---- EXCERPT PROVIDED

After 45 years in the highway business, Scott Hillman, superintendent of highways for the town of Porter, is looking forward to retirement at the end of the year … although it's hard for him to imagine what he'll do with so much free time. The Army veteran hasn't had much idle time in his life. “Retirement will be something different,” he envisions.
Speculating that he and wife, Cindy, may travel, he said they're currently busy trying to complete a kitchen remodel before he retires so they have no ties keeping them from whatever they may want to do. No doubt three grandkids, two golden retrievers and a rescue dog will keep him busy.
In the meantime, Superintendent Hillman has some unfinished business with the town of Porter.
Career and Crew
The Ransomville, N.Y., native grew up in the area, where he has lived all his life. Before being elected superintendent in 1996, he worked for 22 years as a heavy equipment operator for the Niagara County highway department. Scott believes it was his knowledge of highway maintenance, fleet maintenance and snow removal methods that led a councilman and former superintendent to urge him to seek this position.
In his current role, he has drawn on his experiences with heavy equipment. For example, four years before he left the Niagara County highway department, they changed snow removal procedures, removing the wingman in the snowplow. Scott incorporated that policy in Porter. Not only does it save money, but it saves the challenge of finding people to do the job.
“We used to use farmers, but the workforce is shrinking and they have other things to do,” he said.
Snow removal is serious business in the county, which receives approximately 80 inches per season. Porter participates in a shared services agreement with NYSDOT and Niagara County for snow and ice removal. Luckily, Scott pointed out, “the heavy snow stays in the 'south towns.'” Because Porter is across from the Canadian peninsula, a land mass to the west, there's little lake-effect snow unless the wind shifts from the northeast.
Of the 12 towns in Niagara County, only a couple still put two in the plow.
“Most use one guy in the truck,” Scott said, explaining that he adapted their equipment to run with one person, positioning the mirror so they can see the equipment. He reports that the crew adapted quickly, learning to plow “by feel.”
The workforce he inherited when first elected was a “good, solid” team.
“I have always had excellent help that did a great job maintaining the roads,” he said.
He knew his first crew before taking the job and said one of them still works part-time on the mowing crew. As his team transitions to a younger group, he has had to do a lot of training.
His current crew is a young one, and they had to learn a lot. Although his deputy superintendent, Dave Burmaster, has been on the job 40 years and two joined in 2008, the rest are more recent additions. The remainder of his crew consists of full-timers
• Steve Bills, MEO;
• Jim Stone, MEO;
• Wendy Shaw, MEO;
• Scott Cudney, WSMM;
• Justin Stoelting, WSMM;
• Ramona Lockhart, water, sewer clerk; and
• Charmayne Pollow, highway clerk
• Tim Owen, seasonal labor; and
• Russ Whyte, truck driver
“It's a young workforce,” he noted. “Most came without a CDL or any snowplowing experience.”
Perhaps they were untrained, but they were not without talent. Two of his crewmembers are experienced fabricators — one with a car repair background, one from a metal supply shop, where he ran a burn tank — and their work helps make the department self-sufficient.

--------
---- DATA EXTRACT

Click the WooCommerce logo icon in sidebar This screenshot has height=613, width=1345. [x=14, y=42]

--------
---- DATA EXTRACT

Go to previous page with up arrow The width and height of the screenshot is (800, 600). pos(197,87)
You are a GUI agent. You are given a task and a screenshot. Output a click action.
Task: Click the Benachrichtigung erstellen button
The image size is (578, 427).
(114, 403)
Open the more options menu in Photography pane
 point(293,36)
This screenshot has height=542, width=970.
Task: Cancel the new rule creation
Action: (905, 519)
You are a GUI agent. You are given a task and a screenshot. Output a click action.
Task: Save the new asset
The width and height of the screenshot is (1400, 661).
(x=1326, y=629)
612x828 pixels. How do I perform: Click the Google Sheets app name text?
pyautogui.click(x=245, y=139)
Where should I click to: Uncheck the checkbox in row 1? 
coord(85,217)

--------
---- DATA EXTRACT

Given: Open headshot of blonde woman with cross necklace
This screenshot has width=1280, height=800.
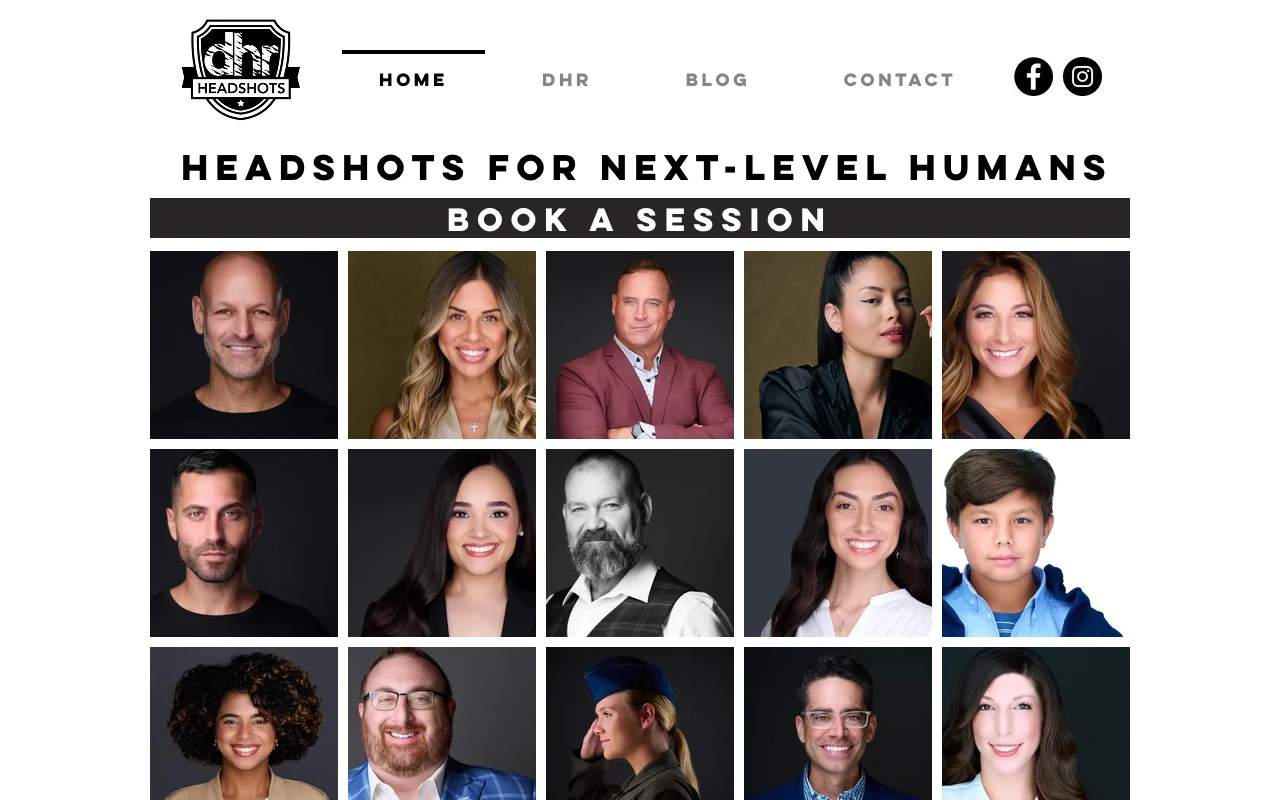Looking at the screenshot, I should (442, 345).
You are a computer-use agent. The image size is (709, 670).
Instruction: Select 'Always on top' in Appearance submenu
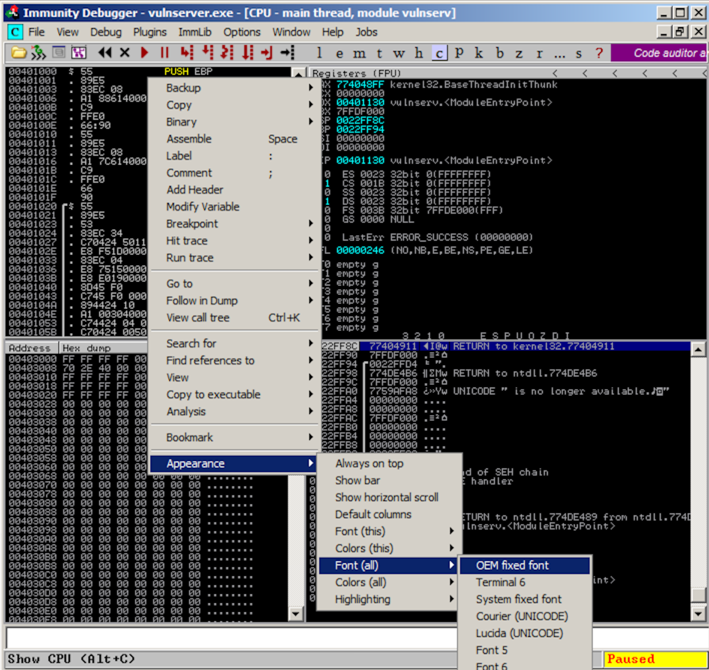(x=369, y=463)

--------

THE EXERCISE —
Continue the article about Porter highway superintendent Scott Hillman, starting after its last sentence. The material above comes from a separate source and has no connection to the text.

EXERCISE RESULT —
“If we break things, we weld them back together,” Scott said, adding that they also come up with ideas to build things.
The ability to fabricate necessary pieces saves money and attracts attention, like the custom applicator they constructed for a unique anti-icing program they implemented shortly after Scott took office.
“Now there are commercial sprayers available, but we opened a few eyes and got some attention,” Scott recalled.
Encouraged to be preemptive on icing, he selected a liquid made from magnesium chloride and organics — micro-solids leftover from beer brewing.
“Magnesium chloride remains effective in temperatures below 0,” Scott said.
Before a storm, his crews would spray the 65 miles his department is responsible for clearing (27 town, 25 county, 13 state — county winter maintenance only). In addition to working in colder temperatures, this byproduct of the brewing process doesn't pollute the land or water.
When the liquid dries, it creates a film.
“Precipitation reinvigorates it,” Scott said. “It forms a layer that bonds with the street to prevent icing. It buys extra time.”
Instead of having to plow at midnight, his crews might be able to start at 4 a.m. With two gravel and 48 paved roads — including two bridges — divided into six plowing routes, it typically takes 2.5 hours to complete a full loop.
To distribute the liquid, his crew fabricated a unit consisting of a tank, pump and spray bar with pencil tip nozzles out of quarter-inch pipe. It leaves marks in the road like a hay rake because the liquid spreads 1-2 inches.
“You can see as it dries,” Scott said.
He thought that was a benefit, but because Porter is near a large hazardous waste landfill built in the 1970s, the locals keep an eye out for spillage. “We got a lot of calls,” he said.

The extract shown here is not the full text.